▶ _Task instructions_:
Return every line of the data that contains the string "object".

▶ _Saved data entries_:

☆ ☆ ☆ ☆

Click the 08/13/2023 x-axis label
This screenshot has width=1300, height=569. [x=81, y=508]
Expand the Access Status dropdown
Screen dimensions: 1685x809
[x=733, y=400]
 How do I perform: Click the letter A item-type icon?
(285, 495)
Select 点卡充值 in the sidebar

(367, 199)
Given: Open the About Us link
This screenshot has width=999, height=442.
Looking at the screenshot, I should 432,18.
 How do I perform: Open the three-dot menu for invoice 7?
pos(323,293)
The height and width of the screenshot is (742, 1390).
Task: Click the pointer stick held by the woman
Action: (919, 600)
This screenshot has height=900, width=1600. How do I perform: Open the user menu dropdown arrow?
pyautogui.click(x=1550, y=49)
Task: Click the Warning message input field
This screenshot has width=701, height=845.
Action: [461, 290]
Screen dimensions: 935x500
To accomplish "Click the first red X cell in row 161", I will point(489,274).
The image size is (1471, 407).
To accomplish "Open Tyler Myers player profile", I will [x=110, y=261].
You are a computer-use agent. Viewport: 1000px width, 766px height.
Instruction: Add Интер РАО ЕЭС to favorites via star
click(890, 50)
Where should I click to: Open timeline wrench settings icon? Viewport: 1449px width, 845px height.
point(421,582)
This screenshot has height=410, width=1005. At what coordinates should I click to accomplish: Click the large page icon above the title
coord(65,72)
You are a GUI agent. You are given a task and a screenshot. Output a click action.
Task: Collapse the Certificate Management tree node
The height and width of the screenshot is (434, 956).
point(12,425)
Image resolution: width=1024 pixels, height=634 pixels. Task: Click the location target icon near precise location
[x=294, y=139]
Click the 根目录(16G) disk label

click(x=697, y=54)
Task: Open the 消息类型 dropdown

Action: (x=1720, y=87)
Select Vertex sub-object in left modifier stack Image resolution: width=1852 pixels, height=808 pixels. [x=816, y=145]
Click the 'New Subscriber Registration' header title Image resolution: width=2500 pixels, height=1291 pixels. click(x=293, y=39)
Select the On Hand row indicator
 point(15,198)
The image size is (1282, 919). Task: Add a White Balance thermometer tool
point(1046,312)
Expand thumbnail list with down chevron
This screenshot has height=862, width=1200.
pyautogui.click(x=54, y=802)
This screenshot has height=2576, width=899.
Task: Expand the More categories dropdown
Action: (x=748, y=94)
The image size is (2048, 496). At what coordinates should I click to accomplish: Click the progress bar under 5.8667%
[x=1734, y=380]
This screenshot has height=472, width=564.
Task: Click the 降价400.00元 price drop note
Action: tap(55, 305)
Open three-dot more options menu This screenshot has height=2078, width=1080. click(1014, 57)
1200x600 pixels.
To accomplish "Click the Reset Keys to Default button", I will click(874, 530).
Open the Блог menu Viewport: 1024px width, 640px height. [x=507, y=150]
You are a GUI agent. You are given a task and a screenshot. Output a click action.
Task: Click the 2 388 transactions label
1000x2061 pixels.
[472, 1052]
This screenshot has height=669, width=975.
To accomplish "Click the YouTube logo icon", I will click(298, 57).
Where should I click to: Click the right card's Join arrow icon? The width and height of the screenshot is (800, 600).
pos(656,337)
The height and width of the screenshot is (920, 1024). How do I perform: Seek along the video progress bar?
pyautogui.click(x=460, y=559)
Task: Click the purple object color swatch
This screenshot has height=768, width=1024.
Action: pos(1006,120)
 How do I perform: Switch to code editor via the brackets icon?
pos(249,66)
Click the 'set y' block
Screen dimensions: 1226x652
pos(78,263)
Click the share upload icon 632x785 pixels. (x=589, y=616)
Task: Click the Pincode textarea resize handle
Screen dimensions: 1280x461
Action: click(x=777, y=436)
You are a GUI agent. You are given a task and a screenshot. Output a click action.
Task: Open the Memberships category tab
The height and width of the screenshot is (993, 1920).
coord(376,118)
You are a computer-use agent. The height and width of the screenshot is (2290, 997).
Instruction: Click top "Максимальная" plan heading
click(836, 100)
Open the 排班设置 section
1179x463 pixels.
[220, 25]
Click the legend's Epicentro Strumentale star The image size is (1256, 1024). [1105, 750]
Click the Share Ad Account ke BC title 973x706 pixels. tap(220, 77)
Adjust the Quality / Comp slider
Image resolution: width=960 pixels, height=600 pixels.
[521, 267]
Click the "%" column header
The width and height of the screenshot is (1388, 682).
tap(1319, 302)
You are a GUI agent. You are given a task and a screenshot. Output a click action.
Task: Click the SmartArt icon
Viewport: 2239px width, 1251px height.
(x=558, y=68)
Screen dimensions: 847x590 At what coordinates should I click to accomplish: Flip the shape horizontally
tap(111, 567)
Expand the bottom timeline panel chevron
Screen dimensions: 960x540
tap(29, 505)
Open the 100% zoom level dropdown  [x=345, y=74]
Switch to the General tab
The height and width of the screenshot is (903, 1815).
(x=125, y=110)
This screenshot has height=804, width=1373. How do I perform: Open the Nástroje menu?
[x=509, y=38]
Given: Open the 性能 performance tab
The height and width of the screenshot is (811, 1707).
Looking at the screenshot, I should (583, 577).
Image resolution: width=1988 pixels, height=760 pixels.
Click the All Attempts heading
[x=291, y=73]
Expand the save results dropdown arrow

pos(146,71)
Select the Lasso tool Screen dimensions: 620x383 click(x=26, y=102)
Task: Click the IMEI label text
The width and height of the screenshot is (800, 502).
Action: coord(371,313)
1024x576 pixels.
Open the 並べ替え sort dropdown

☆ ☆ ☆ ☆

▶ _Your response_:
Select Vertex sub-object in left modifier stack Image resolution: width=1852 pixels, height=808 pixels. [x=816, y=145]
Task: Click the purple object color swatch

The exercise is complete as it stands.